= SUPPLIED DATA =
────────
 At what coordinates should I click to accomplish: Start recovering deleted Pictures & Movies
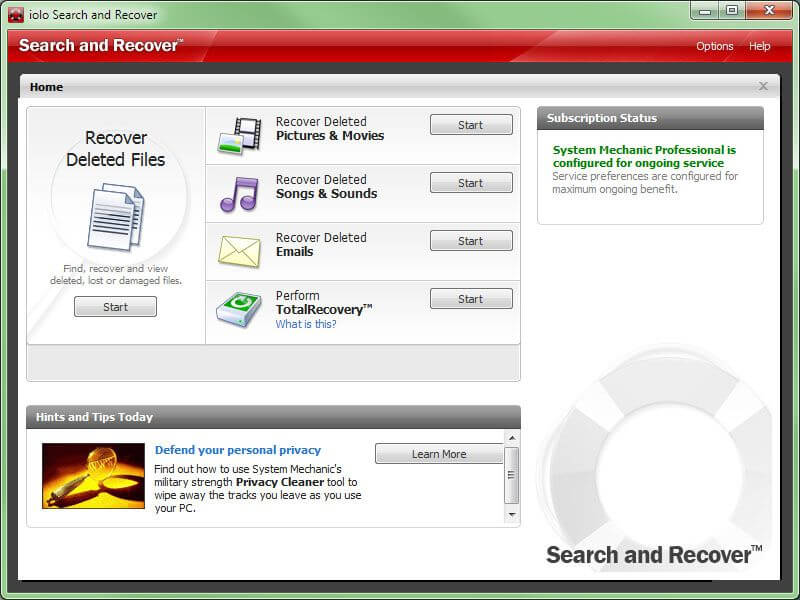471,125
────────
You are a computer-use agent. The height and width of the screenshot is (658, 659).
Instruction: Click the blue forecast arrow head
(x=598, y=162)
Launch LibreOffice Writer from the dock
────────
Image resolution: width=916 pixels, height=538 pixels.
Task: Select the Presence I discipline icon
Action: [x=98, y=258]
────────
= WORK ORDER =
In the entries above, find the line with "You are a computer-use" and the line with "Launch LibreOffice Writer from the dock", then restate word for word both of them and every line between, with nothing more.

= FINAL ANSWER =
You are a computer-use agent. The height and width of the screenshot is (658, 659).
Instruction: Click the blue forecast arrow head
(x=598, y=162)
Launch LibreOffice Writer from the dock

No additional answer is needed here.